Una de las muestras más tristes de la condición humana, cariño, es que con la guerra y la muerte se puede contar largos relatos, pero un invierno de felicidad y satisfacción se puede resumir en un suspiro. Teníamos llenos los graneros, teníamos llenos los establos, y pasamos todo el invierno cazando en el Citerón, bailando la pírrica y debatiendo estrategias contra Persia. Las mujeres hacían comentarios mientras tejían en sus telares. Almacenamos alimentos, trabajamos el cuero. Mi fragua rugía todos los días, y yo hacía cascos; unos pocos buenos, y más del estilo moderno de capacetes de cara abierta, los que llaman ahora «beocios». Nosotros los llamábamos «gorras de perro». Aquel invierno habría sido perfecto, y habría pasado sin nada que recordar, si no hubiera sido por Cleón.

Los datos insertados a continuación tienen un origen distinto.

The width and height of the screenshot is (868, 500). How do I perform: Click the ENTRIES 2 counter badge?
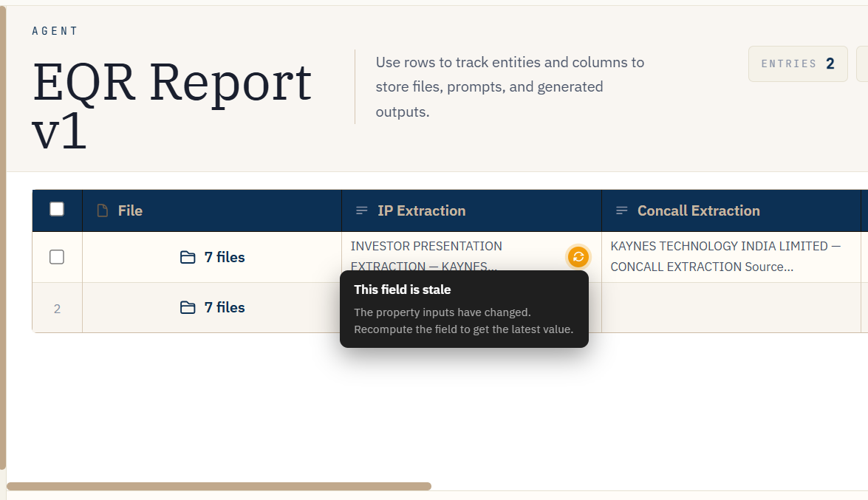tap(798, 64)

Yo me pasaba el tiempo libre aprendiendo a grabar. Tireo entendía un poco de aquello, y tenía un juego de buriles entre las herramientas que había traído de cuando era hojalatero. Yo compré más herramientas de buen acero de Corinto.

Pero pocas semanas antes de la fecha en que yo tenía que volverme a la Ática, me encontré a Cleón, que dormía borracho, tendido bajo la lluvia helada. Al principio lo tomé por muerto. Me lo llevé a casa, lo limpié y le hice serenarse, y él se echó a llorar.

Al día siguiente volvió a emborracharse. Esperé a que se le pasara.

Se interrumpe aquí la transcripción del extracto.